Light-Induced Cell Alignment and Harvest for Anisotropic Cell Sheet Technology.

Well-organized orientation of cells and anisotropic extracellular matrix (ECM) are crucial in engineering biomimetic tissues, such as muscles, arteries, and nervous system, and so on. This strategy, however, is only beginning to be explored. Here, we demonstrated a light-induced cell alignment and harvest for anisotropic cell sheets (ACS) technology using light-responsive TiO2 nanodots film (TNF) and photo-cross-linkable gelatin methacrylate (GelMA). Cell initial behaviors on TNF might be controlled by micropatterns of light-induced distinct surface hydroxyl features, owing to a sensing mechanism of myosin II-driven retraction of lamellipodia. Further light treatment allowed ACS detachment from TNF surface while simultaneously solidified the GelMA, realizing the automatic transference of ACS. Moreover, two detached ACS were successfully stacked into a 3D bilayer construct with controllable orientation of individual layer and maintained cell alignment for more than 7 days.
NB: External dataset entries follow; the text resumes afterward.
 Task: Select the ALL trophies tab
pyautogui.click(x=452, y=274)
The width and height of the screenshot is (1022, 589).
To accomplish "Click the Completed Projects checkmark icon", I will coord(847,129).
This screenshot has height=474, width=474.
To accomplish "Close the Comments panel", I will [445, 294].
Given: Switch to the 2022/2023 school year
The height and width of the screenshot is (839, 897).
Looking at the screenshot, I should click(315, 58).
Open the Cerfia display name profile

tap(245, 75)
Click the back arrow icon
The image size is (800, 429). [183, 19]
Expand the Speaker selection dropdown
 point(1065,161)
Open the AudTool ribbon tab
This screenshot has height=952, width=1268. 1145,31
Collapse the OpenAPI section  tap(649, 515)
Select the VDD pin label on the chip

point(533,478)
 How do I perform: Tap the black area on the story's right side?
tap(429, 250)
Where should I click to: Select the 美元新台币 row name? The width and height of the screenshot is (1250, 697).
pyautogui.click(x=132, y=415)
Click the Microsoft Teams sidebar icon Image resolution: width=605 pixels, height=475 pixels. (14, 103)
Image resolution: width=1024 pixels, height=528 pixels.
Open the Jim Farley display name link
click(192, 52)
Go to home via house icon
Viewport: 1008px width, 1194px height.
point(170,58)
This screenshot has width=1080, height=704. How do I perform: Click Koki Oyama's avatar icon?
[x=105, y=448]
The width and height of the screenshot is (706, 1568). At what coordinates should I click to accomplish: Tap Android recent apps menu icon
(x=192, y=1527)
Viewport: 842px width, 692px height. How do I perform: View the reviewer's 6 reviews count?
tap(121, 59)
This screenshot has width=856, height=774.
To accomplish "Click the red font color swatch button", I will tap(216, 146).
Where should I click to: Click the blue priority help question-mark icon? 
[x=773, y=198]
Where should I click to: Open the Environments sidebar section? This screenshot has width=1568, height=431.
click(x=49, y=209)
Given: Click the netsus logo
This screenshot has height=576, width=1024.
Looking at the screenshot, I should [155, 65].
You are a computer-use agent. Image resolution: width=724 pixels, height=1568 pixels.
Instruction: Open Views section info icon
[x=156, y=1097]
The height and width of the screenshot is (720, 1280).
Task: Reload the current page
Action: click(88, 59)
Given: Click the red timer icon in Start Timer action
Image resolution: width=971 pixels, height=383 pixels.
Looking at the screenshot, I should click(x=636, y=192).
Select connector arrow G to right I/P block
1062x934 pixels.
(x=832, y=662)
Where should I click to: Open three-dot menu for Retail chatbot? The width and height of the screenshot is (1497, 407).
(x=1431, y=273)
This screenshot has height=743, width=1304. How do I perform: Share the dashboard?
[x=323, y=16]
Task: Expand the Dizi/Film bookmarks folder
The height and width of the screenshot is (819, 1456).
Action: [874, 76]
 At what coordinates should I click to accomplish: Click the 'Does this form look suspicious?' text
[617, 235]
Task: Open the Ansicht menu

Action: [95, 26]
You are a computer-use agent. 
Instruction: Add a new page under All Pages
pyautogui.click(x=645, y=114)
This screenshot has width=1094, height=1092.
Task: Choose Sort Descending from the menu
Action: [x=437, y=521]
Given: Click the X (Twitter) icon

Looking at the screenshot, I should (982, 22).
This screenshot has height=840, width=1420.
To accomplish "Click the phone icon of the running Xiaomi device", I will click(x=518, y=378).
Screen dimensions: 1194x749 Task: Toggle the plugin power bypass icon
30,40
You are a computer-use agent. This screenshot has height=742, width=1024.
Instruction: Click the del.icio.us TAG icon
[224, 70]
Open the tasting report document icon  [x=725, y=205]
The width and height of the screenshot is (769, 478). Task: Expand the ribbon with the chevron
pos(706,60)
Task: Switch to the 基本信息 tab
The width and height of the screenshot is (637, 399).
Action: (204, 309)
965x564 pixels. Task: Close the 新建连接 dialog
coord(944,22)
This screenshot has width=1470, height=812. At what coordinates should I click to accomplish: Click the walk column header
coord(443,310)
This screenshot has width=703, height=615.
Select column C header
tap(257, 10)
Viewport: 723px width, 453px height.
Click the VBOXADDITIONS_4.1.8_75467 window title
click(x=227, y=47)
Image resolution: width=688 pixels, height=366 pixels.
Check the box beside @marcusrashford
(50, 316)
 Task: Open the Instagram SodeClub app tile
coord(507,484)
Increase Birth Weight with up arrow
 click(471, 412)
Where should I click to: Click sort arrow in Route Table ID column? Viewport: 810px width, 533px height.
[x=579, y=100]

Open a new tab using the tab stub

Interestingly, the anisotropic HFF-1 cell sheets could further induce the HUVECs to form anisotropic capillary-like networks via upregulating VEGFA and ANGPT1 and producing anisotropic ECM. This developed integrated-functional ACS technology therefore provides a novel route to produce complex tissue constructs with well-defined orientations and may have a profound impact on regenerative medicine.